- [RECORDS PROVIDED]:
+-------+

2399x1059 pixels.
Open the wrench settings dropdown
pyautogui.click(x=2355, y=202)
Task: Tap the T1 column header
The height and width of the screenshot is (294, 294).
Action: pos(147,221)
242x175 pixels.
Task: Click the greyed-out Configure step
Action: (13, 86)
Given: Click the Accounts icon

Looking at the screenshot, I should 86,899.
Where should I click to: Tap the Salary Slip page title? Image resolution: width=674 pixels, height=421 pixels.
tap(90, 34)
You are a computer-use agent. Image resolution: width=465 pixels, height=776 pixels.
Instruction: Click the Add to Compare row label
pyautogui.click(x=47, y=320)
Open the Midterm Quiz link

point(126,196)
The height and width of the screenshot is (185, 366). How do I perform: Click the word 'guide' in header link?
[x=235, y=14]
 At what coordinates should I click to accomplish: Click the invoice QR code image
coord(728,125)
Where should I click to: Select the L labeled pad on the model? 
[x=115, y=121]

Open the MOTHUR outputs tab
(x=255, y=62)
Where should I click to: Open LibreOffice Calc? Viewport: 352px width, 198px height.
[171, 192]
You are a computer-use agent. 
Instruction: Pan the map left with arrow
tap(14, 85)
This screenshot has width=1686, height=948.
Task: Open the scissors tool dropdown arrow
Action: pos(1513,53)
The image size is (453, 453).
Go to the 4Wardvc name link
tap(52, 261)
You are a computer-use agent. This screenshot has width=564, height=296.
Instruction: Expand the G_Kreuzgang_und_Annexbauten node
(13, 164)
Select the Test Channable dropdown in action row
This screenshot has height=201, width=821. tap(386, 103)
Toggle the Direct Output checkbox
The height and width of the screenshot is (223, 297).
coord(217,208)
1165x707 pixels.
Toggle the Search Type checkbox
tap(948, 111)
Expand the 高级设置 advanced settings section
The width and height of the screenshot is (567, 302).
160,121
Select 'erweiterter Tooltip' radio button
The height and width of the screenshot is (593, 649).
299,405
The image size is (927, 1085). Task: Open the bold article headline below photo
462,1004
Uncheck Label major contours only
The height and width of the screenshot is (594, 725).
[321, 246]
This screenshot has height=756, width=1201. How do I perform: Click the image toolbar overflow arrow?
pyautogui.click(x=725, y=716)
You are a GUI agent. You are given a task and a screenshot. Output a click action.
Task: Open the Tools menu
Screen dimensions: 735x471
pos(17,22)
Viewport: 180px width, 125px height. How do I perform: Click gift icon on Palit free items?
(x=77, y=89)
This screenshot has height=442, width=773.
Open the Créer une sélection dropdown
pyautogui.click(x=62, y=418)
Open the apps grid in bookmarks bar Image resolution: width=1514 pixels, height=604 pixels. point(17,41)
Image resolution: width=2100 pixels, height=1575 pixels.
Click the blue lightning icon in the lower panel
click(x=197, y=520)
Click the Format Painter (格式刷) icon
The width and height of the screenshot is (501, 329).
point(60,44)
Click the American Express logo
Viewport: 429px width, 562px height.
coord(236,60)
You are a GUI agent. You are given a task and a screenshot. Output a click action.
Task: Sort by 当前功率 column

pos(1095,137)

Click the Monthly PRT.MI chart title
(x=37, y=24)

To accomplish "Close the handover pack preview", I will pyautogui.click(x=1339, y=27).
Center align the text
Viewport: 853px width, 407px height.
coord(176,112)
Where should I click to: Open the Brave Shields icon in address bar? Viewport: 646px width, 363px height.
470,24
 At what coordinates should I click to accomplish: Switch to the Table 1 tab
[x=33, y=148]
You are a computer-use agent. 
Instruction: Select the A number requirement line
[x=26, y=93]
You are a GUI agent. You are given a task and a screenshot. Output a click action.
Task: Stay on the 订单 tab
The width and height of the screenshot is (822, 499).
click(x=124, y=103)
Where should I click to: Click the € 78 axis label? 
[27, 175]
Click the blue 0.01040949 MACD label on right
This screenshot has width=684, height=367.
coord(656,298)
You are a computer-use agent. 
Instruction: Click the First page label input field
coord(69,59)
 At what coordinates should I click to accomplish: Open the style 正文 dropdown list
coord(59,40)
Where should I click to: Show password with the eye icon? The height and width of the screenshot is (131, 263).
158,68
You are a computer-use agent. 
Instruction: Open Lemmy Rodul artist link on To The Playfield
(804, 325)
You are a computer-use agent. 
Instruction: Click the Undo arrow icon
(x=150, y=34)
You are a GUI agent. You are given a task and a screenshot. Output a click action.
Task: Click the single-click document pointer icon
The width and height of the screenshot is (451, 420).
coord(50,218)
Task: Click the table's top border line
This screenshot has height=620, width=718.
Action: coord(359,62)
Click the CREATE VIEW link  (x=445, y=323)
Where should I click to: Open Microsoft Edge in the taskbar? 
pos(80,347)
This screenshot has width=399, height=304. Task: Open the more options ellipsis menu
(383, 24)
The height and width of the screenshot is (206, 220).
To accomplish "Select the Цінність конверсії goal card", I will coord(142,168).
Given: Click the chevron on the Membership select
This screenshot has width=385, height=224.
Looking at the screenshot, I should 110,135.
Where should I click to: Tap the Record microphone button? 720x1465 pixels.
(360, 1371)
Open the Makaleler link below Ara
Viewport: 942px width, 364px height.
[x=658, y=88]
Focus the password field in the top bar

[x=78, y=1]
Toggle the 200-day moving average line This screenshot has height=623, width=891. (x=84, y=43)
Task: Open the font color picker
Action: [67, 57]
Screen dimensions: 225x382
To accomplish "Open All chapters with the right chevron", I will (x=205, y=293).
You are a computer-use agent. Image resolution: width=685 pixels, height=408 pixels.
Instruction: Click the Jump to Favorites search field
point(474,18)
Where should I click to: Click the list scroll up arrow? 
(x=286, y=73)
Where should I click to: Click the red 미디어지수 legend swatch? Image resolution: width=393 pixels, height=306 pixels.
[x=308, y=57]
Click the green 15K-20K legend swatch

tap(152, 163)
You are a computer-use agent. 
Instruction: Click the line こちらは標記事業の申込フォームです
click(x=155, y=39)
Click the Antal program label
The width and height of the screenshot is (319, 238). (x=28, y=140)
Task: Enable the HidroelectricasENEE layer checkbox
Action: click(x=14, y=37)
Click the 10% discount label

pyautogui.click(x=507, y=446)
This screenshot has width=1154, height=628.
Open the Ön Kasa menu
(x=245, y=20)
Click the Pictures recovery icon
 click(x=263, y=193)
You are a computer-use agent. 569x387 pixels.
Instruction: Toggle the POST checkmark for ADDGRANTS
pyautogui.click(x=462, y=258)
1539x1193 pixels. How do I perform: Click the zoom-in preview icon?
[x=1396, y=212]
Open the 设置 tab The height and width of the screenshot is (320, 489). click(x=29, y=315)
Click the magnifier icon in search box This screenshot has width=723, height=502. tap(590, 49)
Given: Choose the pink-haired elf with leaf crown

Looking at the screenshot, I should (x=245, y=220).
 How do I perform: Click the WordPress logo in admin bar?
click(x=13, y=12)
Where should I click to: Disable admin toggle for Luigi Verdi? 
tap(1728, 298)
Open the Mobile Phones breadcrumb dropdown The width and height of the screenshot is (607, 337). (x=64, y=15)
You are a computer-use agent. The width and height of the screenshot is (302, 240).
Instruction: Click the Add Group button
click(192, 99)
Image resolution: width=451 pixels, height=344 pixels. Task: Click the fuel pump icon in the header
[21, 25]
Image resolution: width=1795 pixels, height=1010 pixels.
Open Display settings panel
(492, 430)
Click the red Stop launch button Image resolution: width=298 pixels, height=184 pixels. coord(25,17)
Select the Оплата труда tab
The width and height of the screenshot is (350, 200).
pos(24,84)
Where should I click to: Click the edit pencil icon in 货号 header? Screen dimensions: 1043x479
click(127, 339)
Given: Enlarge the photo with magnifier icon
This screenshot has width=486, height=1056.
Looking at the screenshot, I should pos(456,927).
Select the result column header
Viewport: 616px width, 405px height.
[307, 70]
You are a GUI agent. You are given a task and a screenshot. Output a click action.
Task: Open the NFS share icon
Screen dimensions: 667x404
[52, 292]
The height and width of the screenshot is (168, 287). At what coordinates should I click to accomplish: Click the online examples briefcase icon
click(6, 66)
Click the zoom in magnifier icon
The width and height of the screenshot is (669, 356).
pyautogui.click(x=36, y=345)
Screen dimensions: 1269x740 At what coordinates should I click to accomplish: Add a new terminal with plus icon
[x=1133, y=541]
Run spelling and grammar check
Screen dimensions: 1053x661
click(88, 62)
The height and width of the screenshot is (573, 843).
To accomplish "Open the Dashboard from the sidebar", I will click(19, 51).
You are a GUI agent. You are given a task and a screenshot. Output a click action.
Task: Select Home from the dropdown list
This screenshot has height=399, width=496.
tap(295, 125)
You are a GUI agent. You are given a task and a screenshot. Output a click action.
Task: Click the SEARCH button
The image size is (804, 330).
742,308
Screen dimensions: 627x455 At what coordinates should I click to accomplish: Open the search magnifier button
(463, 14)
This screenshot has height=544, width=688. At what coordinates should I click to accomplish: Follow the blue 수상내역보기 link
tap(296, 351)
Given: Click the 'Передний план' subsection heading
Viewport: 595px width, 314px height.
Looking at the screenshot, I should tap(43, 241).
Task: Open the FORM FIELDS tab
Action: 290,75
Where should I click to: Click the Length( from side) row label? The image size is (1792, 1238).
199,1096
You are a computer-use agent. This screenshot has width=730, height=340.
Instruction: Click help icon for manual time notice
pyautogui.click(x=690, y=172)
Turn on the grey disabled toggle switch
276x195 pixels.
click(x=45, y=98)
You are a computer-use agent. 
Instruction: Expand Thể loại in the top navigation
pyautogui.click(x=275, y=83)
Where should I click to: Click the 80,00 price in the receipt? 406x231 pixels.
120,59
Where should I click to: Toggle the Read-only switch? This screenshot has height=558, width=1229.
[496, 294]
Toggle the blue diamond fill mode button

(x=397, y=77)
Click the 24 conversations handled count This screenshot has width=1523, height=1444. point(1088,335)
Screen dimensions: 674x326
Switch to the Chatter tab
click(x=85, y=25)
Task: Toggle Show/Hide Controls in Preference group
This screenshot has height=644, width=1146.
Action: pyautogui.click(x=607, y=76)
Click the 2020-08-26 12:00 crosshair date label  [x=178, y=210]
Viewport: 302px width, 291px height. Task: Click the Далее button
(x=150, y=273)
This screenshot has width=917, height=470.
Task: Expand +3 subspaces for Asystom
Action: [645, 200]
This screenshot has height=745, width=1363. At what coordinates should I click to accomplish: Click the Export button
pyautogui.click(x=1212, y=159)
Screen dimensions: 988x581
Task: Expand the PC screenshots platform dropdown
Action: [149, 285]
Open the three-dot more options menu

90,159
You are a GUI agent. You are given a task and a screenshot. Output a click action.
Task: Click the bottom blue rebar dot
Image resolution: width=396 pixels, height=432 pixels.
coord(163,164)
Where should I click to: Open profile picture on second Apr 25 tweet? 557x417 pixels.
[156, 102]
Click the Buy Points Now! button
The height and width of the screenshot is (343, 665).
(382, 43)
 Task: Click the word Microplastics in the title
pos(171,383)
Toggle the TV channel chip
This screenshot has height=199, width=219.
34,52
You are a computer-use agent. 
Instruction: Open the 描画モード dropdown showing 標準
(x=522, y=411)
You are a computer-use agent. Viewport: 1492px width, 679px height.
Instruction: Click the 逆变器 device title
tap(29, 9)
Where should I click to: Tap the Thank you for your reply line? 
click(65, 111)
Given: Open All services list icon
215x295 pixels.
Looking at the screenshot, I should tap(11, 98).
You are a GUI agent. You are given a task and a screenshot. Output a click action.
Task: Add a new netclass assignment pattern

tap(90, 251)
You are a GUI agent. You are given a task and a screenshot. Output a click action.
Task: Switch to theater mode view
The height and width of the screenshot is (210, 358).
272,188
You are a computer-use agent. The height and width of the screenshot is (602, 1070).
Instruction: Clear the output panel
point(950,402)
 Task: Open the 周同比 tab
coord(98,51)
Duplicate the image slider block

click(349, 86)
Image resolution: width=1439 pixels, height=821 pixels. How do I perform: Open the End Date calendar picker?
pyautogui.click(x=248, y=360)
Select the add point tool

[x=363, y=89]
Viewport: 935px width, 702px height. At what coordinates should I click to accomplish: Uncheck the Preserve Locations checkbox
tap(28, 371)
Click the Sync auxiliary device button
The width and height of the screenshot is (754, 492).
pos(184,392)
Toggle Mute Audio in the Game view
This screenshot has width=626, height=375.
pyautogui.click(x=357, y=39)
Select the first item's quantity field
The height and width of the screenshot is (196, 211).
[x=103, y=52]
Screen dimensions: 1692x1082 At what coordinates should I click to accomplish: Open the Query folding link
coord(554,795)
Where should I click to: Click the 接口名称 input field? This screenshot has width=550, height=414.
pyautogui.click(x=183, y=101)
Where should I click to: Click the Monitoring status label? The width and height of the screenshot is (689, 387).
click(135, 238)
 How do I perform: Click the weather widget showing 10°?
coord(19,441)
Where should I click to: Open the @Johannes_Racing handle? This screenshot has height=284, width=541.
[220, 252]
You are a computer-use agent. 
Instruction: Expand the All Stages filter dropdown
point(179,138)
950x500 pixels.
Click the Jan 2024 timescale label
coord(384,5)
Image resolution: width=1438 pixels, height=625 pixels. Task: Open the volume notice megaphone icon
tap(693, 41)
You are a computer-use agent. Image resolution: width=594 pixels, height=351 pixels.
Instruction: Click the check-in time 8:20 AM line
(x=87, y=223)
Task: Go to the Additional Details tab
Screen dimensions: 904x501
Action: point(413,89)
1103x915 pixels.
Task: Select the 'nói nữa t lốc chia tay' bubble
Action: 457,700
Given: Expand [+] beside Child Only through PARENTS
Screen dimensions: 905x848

+-------+

Copy the lines from the one with "The image size is (927, 1085)." through the one with "pyautogui.click(x=62, y=418)", word for word.

The image size is (927, 1085). Task: Open the bold article headline below photo
462,1004
Uncheck Label major contours only
The height and width of the screenshot is (594, 725).
[321, 246]
This screenshot has height=756, width=1201. How do I perform: Click the image toolbar overflow arrow?
pyautogui.click(x=725, y=716)
You are a GUI agent. You are given a task and a screenshot. Output a click action.
Task: Open the Tools menu
Screen dimensions: 735x471
pos(17,22)
Viewport: 180px width, 125px height. How do I perform: Click gift icon on Palit free items?
(x=77, y=89)
This screenshot has height=442, width=773.
Open the Créer une sélection dropdown
pyautogui.click(x=62, y=418)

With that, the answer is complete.